Primarias: ¿salida tangencial?

Publicado : 29 Julio, 2009 en Prensa

Todo lo que suponga el mejoramiento de la calidad de la representación política y, además, que la ciudadanía tenga más posibilidades de incidir en la elección de las autoridades que han de representarla, debe ser bienvenido.

En ese marco, la iniciativa gubernamental de impulsar elecciones primarias para la selección de quienes competirán como alcaldes, parlamentarios así como a la máxima magistratura, parece ser positiva.

Además, sigue la tendencia internacional en que partidos de otras latitudes han debido adaptarse a los retos ambientales entre los que se encuentran ciudadanos con mayores recursos cognitivos y más predispuestos a participar en los asuntos públicos.

Comenzarían a implementarse a partir de 2013 y no es aventurado inferir que su principal inspiración ha sido enfrentar la competencia por fuera de los partidos, bien con carácter de independiente, bien con carácter de descolgado como sucedió en las elecciones municipales pasadas, de aquellas candidaturas que no han recibido el respaldo de las directivas.

Sin embargo, conocidas por la prensa las características del proyecto, deja la impresión de ser una salida tangencial.

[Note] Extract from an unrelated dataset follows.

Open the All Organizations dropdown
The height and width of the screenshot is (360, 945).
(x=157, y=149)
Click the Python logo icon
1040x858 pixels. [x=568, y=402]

Por un lado, es un proyecto “entre Tongoy y Los Vilos”, ya que descansará en los partidos la decisión de realizarlas aunque, una vez efectuadas, tendrán un efecto vinculante.

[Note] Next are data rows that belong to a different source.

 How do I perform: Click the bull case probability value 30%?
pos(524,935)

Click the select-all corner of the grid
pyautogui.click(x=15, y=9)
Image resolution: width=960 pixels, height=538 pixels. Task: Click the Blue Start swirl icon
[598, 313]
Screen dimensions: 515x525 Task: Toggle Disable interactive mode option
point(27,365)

Tampoco se percibe, de manera evidente, cuál sería el incentivo para su realización cuando, por un lado, sólo está previsto su financiamiento para el primer año, por vía estatal, y por otro porque, si tomamos en cuenta la experiencia comparada, no siempre los partidos que realizan primarias terminan recibiendo el apoyo popular.

Aparentemente, los ciudadanos tienden a rechazar lo que Simmel denominó la “competencia negativa”, asentada la mayoría de las veces en el descrédito del competidor.

Por tanto, la pregunta que surge es ¿cómo promover una competencia de otro tipo? Por otra parte, el proyecto no ha previsto otros efectos: estudios revelan que las primarias no facilitan precisamente la inclusión de más mujeres en las listas de candidatos.

Esta miopía no deja de alarmar, dada la escasez de mujeres en instancias de representación popular, y habida cuenta de la inexistencia de leyes de cuotas o de limitación a los mandatos.

Tal como está configurado, por tanto, y reconociendo que es un primer paso, tampoco cabe esperar grandes transformaciones ni menos poderes taumatúrgicos que impacten en la calidad de nuestra democracia.